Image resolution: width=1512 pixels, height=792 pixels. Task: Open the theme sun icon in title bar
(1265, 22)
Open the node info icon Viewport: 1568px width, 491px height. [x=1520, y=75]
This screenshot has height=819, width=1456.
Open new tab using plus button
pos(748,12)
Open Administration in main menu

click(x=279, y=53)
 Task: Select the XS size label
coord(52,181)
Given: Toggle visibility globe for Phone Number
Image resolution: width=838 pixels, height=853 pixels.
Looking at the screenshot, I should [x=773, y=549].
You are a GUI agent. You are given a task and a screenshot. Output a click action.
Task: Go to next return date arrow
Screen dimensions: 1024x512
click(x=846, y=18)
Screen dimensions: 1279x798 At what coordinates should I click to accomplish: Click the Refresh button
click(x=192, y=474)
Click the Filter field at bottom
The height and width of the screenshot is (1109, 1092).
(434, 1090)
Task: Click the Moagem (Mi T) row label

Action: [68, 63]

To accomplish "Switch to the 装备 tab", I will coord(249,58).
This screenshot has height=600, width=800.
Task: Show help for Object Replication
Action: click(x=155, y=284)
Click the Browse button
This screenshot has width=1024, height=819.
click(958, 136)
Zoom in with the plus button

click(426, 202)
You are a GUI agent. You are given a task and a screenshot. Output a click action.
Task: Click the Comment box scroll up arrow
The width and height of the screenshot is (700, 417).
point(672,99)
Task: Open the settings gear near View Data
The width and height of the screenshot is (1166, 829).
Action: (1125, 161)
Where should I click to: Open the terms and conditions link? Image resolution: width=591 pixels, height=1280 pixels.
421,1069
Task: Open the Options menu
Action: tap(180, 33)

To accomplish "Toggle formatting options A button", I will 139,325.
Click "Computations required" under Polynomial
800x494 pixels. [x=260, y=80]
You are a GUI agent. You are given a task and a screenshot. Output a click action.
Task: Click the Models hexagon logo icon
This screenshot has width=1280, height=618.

=====

REQUIRED WORK:
Every line in the material above that has the word "Toggle" should be copied.

THE ANSWER:
Given: Toggle visibility globe for Phone Number
To accomplish "Toggle formatting options A button", I will 139,325.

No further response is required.